What a pleasure it was to read Rabbi Jen Krause’s new book The Answer. Make no doubt about it this is not your regular self-help book. “The Answer” is more about realizing that ultimately life’s greatest challenge is coming to terms with the fact that sometimes we are so quick to find the answer that we forget what it is we are looking for and why it is we are looking so hard.
I agree with Rabbi Jen’s natural inclination towards embracing non-Jewish wisdom and culture. Her words remind me of a famous speech given by the late chancellor of JTS, Gerson Cohen, entitled the “Blessing of Assimilation” (the title says it all). Yet I think we all need to remember that contrary to popular opinion, people today can live healthy, wealthy, very enjoyable lives in cultural ghettos where they need not ever seriously come into contact with the rest of the world. Two weeks ago Zev Chefetz published a very interesting (albeit slightly biased) piece in the New York Times Magazine on the Syrian Jewish community and its ban against converts and intermarriage.
There is more than something disgusting and anti-Jewish about the Syrian Jewish community’s ban against converts (no other Jewish community promotes such a position). The amount of unnecessary and halakhically unacceptable pain this ban has brought on numerous Syrian families is unconscionable. Yet, in an era of apathy, ignorance, and mass acculturation, the Jewish retention rate and engagement on the part of the Syrian community is remarkable. How can’t one help and dare I say have even slight feelings of jealously for, the strong communal ties fostered by the success of the Syrian communities insularity?

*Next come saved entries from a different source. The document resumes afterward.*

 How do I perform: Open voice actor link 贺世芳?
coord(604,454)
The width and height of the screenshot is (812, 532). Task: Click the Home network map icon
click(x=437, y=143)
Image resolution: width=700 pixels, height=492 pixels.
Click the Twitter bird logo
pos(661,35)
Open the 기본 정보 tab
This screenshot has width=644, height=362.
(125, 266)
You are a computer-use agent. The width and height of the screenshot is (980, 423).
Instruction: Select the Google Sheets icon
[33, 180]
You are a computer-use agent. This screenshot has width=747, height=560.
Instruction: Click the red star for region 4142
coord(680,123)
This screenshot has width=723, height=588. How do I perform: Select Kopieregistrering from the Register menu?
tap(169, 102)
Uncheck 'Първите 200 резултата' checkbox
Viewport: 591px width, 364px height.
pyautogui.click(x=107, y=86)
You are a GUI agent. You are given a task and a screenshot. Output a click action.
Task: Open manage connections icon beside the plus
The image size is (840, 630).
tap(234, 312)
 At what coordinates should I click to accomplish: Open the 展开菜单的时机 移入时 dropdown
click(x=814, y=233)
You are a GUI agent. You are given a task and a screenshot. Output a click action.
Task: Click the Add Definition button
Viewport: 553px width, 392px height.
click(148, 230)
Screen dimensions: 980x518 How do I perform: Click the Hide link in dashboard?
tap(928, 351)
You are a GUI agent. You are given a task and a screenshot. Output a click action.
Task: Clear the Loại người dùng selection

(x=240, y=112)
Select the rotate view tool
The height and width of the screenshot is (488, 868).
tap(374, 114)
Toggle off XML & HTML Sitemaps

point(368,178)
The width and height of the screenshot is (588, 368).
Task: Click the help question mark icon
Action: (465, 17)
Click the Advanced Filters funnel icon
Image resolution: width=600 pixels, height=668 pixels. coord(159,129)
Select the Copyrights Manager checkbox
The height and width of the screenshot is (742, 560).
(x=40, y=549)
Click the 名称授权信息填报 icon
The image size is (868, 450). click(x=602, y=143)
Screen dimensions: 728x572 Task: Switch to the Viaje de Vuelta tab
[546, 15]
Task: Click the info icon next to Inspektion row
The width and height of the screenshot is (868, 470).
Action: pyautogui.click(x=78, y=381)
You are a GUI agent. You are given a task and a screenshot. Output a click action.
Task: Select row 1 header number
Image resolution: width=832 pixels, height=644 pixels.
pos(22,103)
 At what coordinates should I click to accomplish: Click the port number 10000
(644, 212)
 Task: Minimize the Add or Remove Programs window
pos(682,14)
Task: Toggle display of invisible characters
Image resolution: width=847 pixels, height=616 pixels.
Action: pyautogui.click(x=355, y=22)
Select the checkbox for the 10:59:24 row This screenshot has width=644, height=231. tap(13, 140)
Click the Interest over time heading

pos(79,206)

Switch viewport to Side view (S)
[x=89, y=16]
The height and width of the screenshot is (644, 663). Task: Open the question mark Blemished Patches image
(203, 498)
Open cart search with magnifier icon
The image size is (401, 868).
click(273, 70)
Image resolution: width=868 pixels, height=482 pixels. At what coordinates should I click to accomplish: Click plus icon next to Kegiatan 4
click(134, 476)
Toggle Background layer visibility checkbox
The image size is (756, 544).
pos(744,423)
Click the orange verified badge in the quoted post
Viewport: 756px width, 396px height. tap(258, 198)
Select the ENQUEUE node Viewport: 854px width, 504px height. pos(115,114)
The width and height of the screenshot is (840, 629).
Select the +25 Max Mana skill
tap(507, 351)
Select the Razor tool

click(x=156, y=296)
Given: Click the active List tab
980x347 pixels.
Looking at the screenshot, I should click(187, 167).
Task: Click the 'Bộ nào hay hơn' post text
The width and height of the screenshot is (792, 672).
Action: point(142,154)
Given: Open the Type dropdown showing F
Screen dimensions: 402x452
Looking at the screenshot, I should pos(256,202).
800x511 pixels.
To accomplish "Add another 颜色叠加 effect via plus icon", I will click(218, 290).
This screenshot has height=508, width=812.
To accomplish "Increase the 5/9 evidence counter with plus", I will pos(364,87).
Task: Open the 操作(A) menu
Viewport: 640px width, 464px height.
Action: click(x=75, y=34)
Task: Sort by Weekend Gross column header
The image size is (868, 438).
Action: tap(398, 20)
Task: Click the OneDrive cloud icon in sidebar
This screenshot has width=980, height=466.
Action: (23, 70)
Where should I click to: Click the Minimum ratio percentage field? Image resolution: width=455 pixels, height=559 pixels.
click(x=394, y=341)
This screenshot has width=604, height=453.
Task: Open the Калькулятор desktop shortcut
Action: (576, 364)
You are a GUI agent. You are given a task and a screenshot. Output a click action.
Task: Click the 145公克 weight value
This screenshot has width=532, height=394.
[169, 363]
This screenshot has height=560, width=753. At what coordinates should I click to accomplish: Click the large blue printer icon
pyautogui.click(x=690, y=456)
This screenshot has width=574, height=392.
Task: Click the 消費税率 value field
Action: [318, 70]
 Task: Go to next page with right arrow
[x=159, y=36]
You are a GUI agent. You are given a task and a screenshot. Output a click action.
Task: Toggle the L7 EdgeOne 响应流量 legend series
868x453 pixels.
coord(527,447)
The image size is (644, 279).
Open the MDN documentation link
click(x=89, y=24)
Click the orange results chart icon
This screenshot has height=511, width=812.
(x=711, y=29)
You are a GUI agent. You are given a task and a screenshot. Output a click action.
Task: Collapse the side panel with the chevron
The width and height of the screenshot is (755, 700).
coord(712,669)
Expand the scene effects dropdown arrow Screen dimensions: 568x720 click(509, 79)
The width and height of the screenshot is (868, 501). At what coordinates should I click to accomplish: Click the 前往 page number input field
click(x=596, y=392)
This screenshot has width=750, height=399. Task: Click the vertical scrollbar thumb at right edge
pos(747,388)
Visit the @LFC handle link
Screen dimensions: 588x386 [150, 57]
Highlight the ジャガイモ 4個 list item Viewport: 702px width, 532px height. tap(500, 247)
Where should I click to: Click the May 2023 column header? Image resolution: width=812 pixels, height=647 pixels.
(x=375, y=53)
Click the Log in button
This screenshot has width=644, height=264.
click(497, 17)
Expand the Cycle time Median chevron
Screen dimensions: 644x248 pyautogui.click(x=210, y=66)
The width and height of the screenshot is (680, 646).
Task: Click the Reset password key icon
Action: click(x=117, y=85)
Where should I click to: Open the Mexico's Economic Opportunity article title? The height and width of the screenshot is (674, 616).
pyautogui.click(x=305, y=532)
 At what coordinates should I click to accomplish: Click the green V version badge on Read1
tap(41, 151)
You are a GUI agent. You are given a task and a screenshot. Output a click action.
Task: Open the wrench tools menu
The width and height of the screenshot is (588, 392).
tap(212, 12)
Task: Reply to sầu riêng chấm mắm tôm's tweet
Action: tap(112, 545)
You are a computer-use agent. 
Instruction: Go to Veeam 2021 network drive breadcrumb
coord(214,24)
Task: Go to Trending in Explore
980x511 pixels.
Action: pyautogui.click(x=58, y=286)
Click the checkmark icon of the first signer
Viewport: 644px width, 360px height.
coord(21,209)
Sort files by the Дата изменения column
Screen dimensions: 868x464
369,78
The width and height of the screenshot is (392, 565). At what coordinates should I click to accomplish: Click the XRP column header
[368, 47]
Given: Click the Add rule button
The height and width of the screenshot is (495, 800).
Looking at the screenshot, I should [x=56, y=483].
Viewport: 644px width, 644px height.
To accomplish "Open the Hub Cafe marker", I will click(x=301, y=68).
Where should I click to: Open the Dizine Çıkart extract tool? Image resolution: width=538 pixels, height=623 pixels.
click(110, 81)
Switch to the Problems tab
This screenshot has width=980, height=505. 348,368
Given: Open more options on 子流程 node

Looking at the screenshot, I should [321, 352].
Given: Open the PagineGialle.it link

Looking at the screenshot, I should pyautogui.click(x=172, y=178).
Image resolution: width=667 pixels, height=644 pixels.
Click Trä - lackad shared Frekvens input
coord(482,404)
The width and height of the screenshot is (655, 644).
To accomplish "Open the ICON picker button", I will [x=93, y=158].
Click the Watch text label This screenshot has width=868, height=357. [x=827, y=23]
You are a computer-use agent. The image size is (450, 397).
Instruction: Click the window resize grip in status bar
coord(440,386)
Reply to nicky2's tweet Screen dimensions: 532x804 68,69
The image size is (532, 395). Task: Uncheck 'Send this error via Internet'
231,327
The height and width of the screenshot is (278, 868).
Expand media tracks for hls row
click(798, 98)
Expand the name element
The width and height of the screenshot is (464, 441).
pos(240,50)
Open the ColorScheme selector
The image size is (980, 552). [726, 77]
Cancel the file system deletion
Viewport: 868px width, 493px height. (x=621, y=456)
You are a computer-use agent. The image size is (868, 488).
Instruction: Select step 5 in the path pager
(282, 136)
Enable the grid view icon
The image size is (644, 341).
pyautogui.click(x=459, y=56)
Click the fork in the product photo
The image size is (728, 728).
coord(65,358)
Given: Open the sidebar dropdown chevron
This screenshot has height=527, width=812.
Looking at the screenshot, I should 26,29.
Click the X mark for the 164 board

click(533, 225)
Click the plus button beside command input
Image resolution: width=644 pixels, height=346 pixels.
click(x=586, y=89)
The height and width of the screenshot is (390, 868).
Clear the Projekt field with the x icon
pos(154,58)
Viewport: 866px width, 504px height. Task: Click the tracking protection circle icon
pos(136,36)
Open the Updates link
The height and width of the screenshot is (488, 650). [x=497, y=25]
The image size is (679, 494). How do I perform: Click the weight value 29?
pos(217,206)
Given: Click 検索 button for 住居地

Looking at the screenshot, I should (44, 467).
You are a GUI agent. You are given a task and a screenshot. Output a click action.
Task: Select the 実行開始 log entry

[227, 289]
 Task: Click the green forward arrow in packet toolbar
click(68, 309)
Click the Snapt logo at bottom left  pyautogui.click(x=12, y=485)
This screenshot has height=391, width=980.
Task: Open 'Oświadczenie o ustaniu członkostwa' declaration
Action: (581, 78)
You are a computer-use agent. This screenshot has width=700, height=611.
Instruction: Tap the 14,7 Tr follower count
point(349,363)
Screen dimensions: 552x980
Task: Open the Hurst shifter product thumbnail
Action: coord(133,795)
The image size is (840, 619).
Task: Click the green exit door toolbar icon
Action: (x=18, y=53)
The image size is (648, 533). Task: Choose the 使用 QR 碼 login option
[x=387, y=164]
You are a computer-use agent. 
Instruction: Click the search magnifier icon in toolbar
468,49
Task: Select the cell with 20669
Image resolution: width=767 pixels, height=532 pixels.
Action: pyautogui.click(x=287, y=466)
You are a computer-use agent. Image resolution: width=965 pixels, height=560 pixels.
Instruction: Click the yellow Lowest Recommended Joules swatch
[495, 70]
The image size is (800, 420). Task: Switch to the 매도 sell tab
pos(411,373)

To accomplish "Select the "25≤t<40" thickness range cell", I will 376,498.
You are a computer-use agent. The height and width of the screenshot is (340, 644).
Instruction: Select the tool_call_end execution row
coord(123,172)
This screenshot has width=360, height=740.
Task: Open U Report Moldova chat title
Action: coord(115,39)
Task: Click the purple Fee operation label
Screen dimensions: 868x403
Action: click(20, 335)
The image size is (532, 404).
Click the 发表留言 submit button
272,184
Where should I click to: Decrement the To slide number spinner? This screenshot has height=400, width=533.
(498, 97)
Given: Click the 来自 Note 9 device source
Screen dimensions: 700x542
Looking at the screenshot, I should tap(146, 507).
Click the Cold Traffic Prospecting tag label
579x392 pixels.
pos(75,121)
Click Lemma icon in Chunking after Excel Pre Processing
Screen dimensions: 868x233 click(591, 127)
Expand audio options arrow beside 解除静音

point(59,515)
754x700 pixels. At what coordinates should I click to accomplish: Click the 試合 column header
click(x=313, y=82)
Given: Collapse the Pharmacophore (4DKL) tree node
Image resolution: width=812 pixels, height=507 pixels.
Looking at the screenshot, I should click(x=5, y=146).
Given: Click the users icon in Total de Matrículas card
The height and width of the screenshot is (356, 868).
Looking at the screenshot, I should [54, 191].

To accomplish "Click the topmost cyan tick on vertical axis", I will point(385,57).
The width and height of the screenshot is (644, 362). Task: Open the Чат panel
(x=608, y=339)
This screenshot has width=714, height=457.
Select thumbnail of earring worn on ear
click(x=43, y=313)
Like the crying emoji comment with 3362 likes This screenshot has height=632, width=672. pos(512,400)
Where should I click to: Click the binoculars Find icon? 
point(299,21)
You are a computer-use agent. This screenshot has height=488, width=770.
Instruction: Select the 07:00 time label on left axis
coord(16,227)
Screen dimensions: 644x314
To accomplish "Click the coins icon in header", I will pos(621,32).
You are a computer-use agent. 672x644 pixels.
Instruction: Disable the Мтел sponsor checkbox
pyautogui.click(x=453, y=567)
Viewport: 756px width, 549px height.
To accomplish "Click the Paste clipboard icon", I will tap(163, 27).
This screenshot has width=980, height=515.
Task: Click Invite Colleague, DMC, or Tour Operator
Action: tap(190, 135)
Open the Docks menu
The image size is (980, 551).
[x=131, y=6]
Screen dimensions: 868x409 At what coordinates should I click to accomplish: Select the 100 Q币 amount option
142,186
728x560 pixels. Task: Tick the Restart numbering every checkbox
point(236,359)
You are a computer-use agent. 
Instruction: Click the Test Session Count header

Haftez describes a community where familial care and love trump educational accomplishment and enlightenment. Yet, this lack of intellectualism has in no way hindered the community’s economic growth. Rather, according to the New York Times, it is one of the wealthiest and most charitable communities in New York City.
Rabbi Jen might be right that many in the rabbinic tradition did promote an open posture to culture, science, philosophy, and most things “other” (I certainly put myself in that camp). But you know what? Who is to say they had all the answers?